- **Page extract**:
---

Search code examples
rpurrrr-caret

loop over columns for regression using purrr and caret


I am trying to loop over regressions using purrr and caret, but I have trouble passing arguements.

# sample dataframe
foo <- data.frame(y1 = runif(10),
                  y2 = runif(10),
                  y3 = runif(10),
                  x1 = runif(10),
                  x2 = runif(10),
                  x3 = runif(10)
                  )

# list of dependent and independent variables
Yvars <- c("y1","y2","y3")
Xvars <- c("x1","x2","x3")


# library(caret)

# custom caret function to loop over vars
caretlm <- function(xvars, yvars, data) {
  set.seed(1123)
  lmFitTest <- train(x = eval(substitute(xvars)), y = eval(substitute(yvars)), data = data,
                     method = "lm", 
                     trControl = trainControl(method = "cv")
  )
}

# library(purrr)

modellist_lm <- map2(xvars, yvars, ~caretlm(.x, .y, foo) )
# Error in eval(substitute(xvars)) : object '.x' not found 

when I do not use eval and substitute, then I get another error

caretlm2 <- function(xvars, yvars, data) {
  set.seed(1123)
  lmFitTest <- train(x = xvars, y = yvars, data = data,
                     method = "lm", 
                     trControl = trainControl(method = "cv")
  )
}


modellist_lm <- map2(xvars, yvars, ~caretlm2(.x, .y, foo) )

# Error: Please use column names for `x` 

Please suggest if there are better methods or frameworks..


Solution

  • Not sure about the x, y method, but that function has a formula method which appears to me to be easier to work with (note that I changed Data to data)

    caretlm <- function(xvars, yvars, data) {
      set.seed(1123)
      lmFitTest <- train(reformulate(xvars, yvars), data = foo,
                         method = "lm", 
                         trControl = trainControl(method = "cv")
      )
    }
    
    modellist_lm <- map2(Xvars, Yvars, ~caretlm(.x, .y, foo))

---

- **Screen grounding examples**:
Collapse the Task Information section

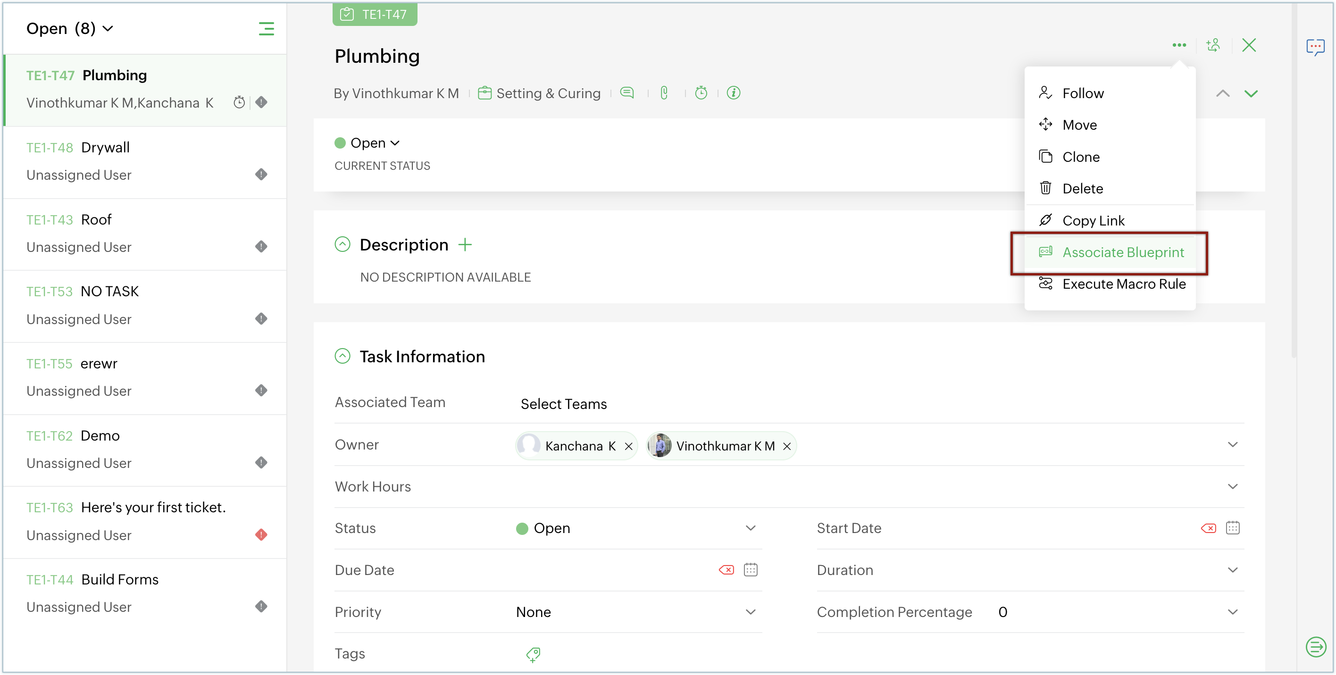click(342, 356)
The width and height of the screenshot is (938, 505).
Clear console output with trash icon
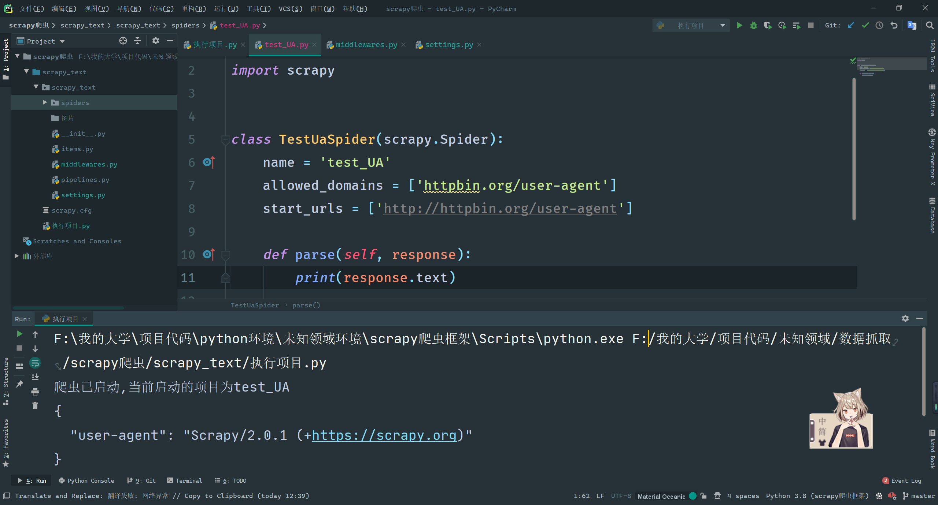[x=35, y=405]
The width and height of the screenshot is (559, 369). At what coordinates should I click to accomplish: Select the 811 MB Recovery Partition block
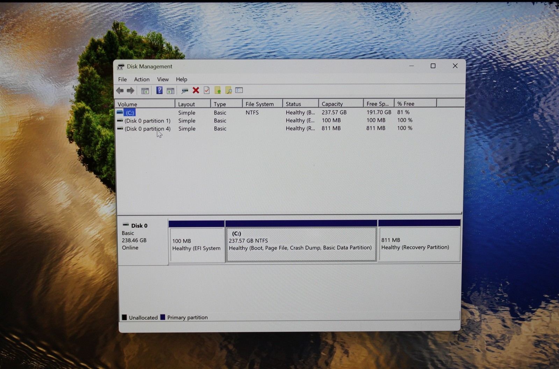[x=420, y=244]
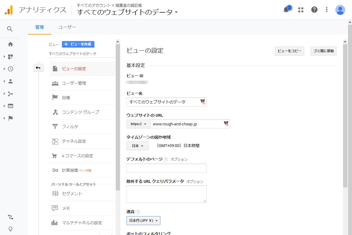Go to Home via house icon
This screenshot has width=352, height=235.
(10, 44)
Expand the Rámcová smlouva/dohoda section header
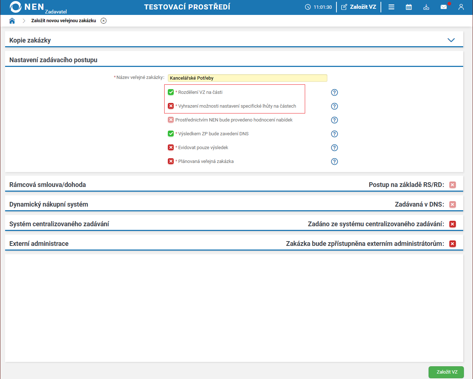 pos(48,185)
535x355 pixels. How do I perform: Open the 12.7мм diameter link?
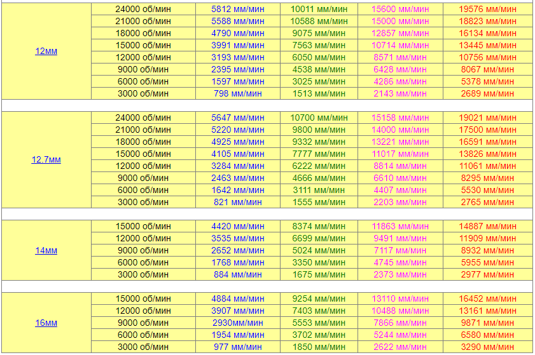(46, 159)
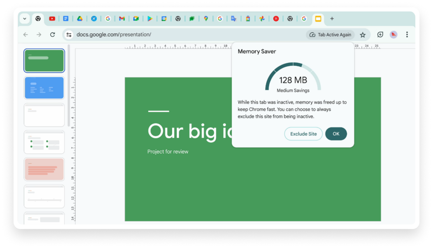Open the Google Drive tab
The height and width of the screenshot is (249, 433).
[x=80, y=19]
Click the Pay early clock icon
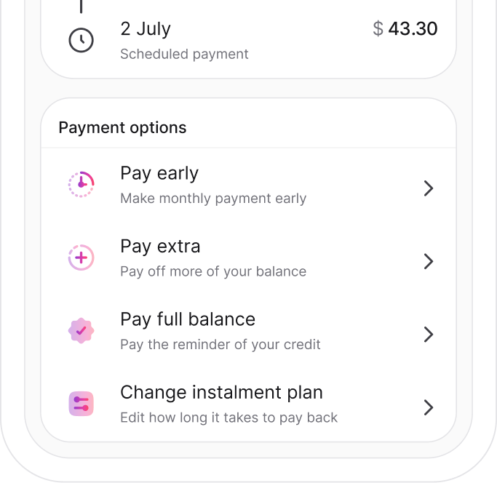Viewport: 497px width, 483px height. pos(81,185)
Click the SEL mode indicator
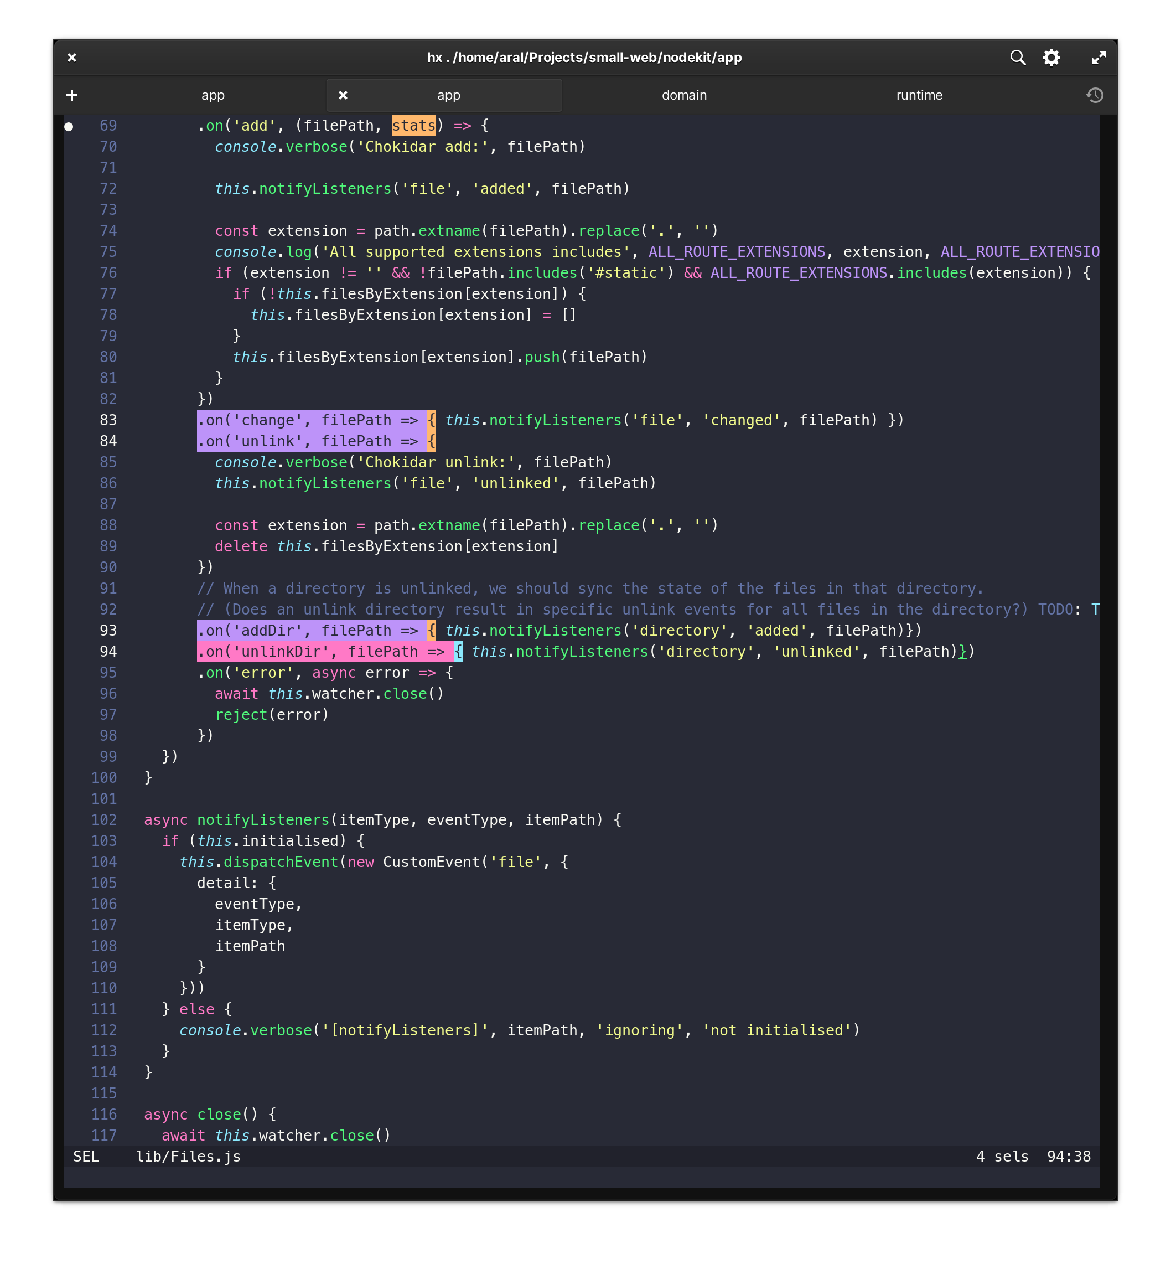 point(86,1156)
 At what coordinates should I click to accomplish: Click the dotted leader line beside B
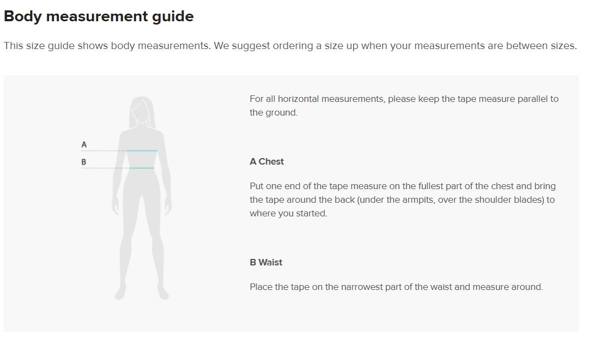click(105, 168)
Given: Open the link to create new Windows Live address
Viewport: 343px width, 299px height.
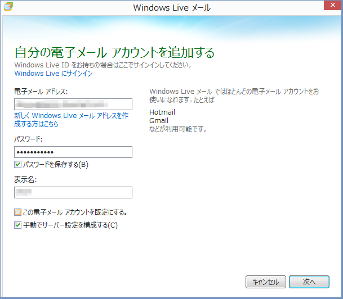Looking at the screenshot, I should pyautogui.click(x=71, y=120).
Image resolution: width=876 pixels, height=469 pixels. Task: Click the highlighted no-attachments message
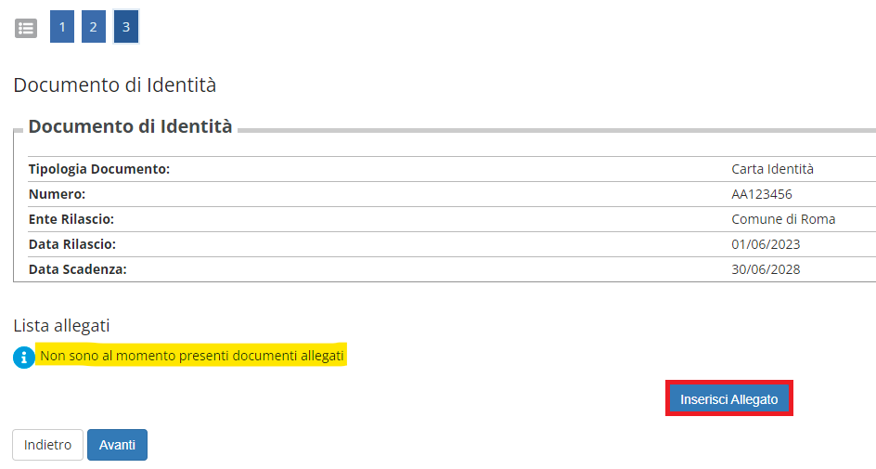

---

- **Written request 1**:
Using the purrr and caret thread, answer these:
(a) What seed does the custom function set before training?
(b) What error message does the version without eval and substitute produce?
(c) In the solution, which function builds the formula passed to train?
- **Written request 2**:
Decide whether each statement agrees with the purrr and caret thread. Answer yes or no and quote the deciding words.
(a) The dependent variables are y1, y2 and y3.
(b) The solution keeps using the x, y method of train.
(c) Cross-validation is requested through trainControl.

- **Answer 1**:
(a) 1123
(b) Error: Please use column names for `x`
(c) reformulate

- **Answer 2**:
(a) Yes: "Yvars <- c("y1","y2","y3")"
(b) No: "Not sure about the x, y method, but that function has a formula method which appears to me to be easier to work with"
(c) Yes: "trControl = trainControl(method = "cv")"